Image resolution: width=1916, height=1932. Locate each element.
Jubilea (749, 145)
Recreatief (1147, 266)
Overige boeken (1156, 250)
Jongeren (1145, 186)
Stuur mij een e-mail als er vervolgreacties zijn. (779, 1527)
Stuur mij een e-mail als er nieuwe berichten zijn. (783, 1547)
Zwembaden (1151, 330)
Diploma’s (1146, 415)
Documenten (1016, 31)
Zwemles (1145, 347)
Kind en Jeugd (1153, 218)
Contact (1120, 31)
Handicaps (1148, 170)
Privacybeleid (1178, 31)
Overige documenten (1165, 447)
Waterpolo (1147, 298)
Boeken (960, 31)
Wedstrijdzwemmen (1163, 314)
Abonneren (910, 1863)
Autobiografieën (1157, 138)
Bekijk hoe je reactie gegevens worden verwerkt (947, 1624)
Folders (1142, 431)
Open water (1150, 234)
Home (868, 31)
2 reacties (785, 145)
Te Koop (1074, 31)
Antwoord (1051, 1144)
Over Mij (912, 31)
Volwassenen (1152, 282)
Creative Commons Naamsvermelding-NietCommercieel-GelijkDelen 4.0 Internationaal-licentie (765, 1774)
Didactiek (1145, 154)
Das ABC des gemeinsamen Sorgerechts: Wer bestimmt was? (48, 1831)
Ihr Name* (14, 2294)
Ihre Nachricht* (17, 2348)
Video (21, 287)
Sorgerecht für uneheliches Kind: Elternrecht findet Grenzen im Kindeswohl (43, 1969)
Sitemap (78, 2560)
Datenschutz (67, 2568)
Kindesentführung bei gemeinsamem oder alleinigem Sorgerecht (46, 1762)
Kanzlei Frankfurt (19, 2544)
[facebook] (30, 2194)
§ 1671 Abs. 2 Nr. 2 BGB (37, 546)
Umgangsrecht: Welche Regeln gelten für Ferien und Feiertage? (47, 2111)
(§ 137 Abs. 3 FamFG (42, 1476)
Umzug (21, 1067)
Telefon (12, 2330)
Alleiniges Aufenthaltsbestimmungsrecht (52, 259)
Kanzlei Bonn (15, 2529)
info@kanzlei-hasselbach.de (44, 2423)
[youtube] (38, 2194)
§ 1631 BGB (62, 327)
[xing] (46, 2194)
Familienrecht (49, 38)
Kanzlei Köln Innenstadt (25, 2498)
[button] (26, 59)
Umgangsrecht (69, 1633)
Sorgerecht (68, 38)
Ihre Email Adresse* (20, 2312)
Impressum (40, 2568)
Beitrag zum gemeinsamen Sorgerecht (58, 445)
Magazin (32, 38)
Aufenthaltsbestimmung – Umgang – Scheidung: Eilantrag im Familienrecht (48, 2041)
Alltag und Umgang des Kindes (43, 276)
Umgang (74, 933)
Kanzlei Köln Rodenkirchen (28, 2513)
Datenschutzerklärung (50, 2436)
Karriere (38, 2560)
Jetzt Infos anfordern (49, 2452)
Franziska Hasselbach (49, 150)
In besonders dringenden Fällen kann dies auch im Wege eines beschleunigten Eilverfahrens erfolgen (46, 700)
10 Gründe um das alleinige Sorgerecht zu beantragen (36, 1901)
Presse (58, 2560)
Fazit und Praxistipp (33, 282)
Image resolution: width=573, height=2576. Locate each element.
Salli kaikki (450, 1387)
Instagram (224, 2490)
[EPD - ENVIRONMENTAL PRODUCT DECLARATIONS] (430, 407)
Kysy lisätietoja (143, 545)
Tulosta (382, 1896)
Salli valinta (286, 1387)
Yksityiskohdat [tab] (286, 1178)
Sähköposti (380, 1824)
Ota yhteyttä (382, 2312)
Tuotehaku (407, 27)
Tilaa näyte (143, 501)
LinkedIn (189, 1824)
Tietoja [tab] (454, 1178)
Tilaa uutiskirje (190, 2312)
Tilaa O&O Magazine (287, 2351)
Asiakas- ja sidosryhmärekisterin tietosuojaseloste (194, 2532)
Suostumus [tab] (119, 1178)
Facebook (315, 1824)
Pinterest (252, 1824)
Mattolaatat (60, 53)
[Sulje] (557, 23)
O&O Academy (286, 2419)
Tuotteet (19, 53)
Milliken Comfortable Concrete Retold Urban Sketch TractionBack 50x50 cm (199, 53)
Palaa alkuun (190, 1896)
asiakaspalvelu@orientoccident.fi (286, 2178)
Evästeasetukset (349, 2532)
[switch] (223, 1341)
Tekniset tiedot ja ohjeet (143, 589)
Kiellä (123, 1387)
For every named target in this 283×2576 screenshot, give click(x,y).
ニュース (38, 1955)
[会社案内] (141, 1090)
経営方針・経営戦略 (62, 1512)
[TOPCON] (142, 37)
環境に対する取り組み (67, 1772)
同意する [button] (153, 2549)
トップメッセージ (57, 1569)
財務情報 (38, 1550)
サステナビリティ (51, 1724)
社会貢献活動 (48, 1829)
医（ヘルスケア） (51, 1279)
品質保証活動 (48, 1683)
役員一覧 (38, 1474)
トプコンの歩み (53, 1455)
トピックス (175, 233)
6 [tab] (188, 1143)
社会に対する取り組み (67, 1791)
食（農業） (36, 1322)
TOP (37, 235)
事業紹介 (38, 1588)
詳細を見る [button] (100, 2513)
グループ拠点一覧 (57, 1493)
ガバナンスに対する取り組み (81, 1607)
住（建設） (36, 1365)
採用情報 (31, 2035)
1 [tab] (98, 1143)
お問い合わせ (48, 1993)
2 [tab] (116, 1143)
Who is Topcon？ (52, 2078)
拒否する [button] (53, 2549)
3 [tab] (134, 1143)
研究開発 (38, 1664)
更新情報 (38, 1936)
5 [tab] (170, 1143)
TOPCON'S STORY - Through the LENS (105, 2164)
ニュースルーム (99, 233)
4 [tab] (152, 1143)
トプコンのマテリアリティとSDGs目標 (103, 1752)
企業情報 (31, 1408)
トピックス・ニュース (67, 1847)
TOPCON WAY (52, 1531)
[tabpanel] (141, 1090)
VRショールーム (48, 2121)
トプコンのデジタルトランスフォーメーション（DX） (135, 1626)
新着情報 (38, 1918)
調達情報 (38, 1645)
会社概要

## Task objective
Go through the data and copy each line exactly as it reads.

## Task output
Image resolution: width=1916, height=1932. Locate each element.
Jubilea (749, 145)
Recreatief (1147, 266)
Overige boeken (1156, 250)
Jongeren (1145, 186)
Stuur mij een e-mail als er vervolgreacties zijn. (779, 1527)
Stuur mij een e-mail als er nieuwe berichten zijn. (783, 1547)
Zwembaden (1151, 330)
Diploma’s (1146, 415)
Documenten (1016, 31)
Zwemles (1145, 347)
Kind en Jeugd (1153, 218)
Contact (1120, 31)
Handicaps (1148, 170)
Privacybeleid (1178, 31)
Overige documenten (1165, 447)
Waterpolo (1147, 298)
Boeken (960, 31)
Wedstrijdzwemmen (1163, 314)
Abonneren (910, 1863)
Autobiografieën (1157, 138)
Bekijk hoe je reactie gegevens worden verwerkt (947, 1624)
Folders (1142, 431)
Open water (1150, 234)
Home (868, 31)
2 reacties (785, 145)
Te Koop (1074, 31)
Antwoord (1051, 1144)
Over Mij (912, 31)
Volwassenen (1152, 282)
Creative Commons Naamsvermelding-NietCommercieel-GelijkDelen 4.0 Internationaal-licentie (765, 1774)
Didactiek (1145, 154)
Das ABC des gemeinsamen Sorgerechts: Wer bestimmt was? (48, 1831)
Ihr Name* (14, 2294)
Ihre Nachricht* (17, 2348)
Video (21, 287)
Sorgerecht für uneheliches Kind: Elternrecht findet Grenzen im Kindeswohl (43, 1969)
Sitemap (78, 2560)
Datenschutz (67, 2568)
Kindesentführung bei gemeinsamem oder alleinigem Sorgerecht (46, 1762)
Kanzlei Frankfurt (19, 2544)
[facebook] (30, 2194)
§ 1671 Abs. 2 Nr. 2 BGB (37, 546)
Umgangsrecht: Welche Regeln gelten für Ferien und Feiertage? (47, 2111)
(§ 137 Abs. 3 FamFG (42, 1476)
Umzug (21, 1067)
Telefon (12, 2330)
Alleiniges Aufenthaltsbestimmungsrecht (52, 259)
Kanzlei Bonn (15, 2529)
info@kanzlei-hasselbach.de (44, 2423)
[youtube] (38, 2194)
§ 1631 BGB (62, 327)
[xing] (46, 2194)
Familienrecht (49, 38)
Kanzlei Köln Innenstadt (25, 2498)
[button] (26, 59)
Umgangsrecht (69, 1633)
Sorgerecht (68, 38)
Ihre Email Adresse* (20, 2312)
Impressum (40, 2568)
Beitrag zum gemeinsamen Sorgerecht (58, 445)
Magazin (32, 38)
Aufenthaltsbestimmung – Umgang – Scheidung: Eilantrag im Familienrecht (48, 2041)
Alltag und Umgang des Kindes (43, 276)
Umgang (74, 933)
Kanzlei Köln Rodenkirchen (28, 2513)
Datenschutzerklärung (50, 2436)
Karriere (38, 2560)
Jetzt Infos anfordern (49, 2452)
Franziska Hasselbach (49, 150)
In besonders dringenden Fällen kann dies auch im Wege eines beschleunigten Eilverfahrens erfolgen (46, 700)
10 Gründe um das alleinige Sorgerecht zu beantragen (36, 1901)
Presse (58, 2560)
Fazit und Praxistipp (33, 282)
Image resolution: width=573, height=2576. Locate each element.
Salli kaikki (450, 1387)
Instagram (224, 2490)
[EPD - ENVIRONMENTAL PRODUCT DECLARATIONS] (430, 407)
Kysy lisätietoja (143, 545)
Tulosta (382, 1896)
Salli valinta (286, 1387)
Yksityiskohdat [tab] (286, 1178)
Sähköposti (380, 1824)
Ota yhteyttä (382, 2312)
Tuotehaku (407, 27)
Tilaa näyte (143, 501)
LinkedIn (189, 1824)
Tietoja [tab] (454, 1178)
Tilaa uutiskirje (190, 2312)
Tilaa O&O Magazine (287, 2351)
Asiakas- ja sidosryhmärekisterin tietosuojaseloste (194, 2532)
Suostumus [tab] (119, 1178)
Facebook (315, 1824)
Pinterest (252, 1824)
Mattolaatat (60, 53)
[Sulje] (557, 23)
O&O Academy (286, 2419)
Tuotteet (19, 53)
Milliken Comfortable Concrete Retold Urban Sketch TractionBack 50x50 cm (199, 53)
Palaa alkuun (190, 1896)
asiakaspalvelu@orientoccident.fi (286, 2178)
Evästeasetukset (349, 2532)
[switch] (223, 1341)
Tekniset tiedot ja ohjeet (143, 589)
Kiellä (123, 1387)
For every named target in this 283×2576 screenshot, give click(x,y).
ニュース (38, 1955)
[会社案内] (141, 1090)
経営方針・経営戦略 (62, 1512)
[TOPCON] (142, 37)
環境に対する取り組み (67, 1772)
同意する [button] (153, 2549)
トップメッセージ (57, 1569)
財務情報 (38, 1550)
サステナビリティ (51, 1724)
社会貢献活動 (48, 1829)
医（ヘルスケア） (51, 1279)
品質保証活動 (48, 1683)
役員一覧 (38, 1474)
トプコンの歩み (53, 1455)
トピックス (175, 233)
6 [tab] (188, 1143)
社会に対する取り組み (67, 1791)
食（農業） (36, 1322)
TOP (37, 235)
事業紹介 (38, 1588)
詳細を見る [button] (100, 2513)
グループ拠点一覧 (57, 1493)
ガバナンスに対する取り組み (81, 1607)
住（建設） (36, 1365)
採用情報 (31, 2035)
1 [tab] (98, 1143)
お問い合わせ (48, 1993)
2 [tab] (116, 1143)
Who is Topcon？ (52, 2078)
拒否する [button] (53, 2549)
3 [tab] (134, 1143)
研究開発 (38, 1664)
更新情報 (38, 1936)
5 [tab] (170, 1143)
TOPCON'S STORY - Through the LENS (105, 2164)
ニュースルーム (99, 233)
4 [tab] (152, 1143)
トプコンのマテリアリティとSDGs目標 (103, 1752)
企業情報 (31, 1408)
トピックス・ニュース (67, 1847)
TOPCON WAY (52, 1531)
[tabpanel] (141, 1090)
VRショールーム (48, 2121)
トプコンのデジタルトランスフォーメーション（DX） (135, 1626)
新着情報 (38, 1918)
調達情報 (38, 1645)
会社概要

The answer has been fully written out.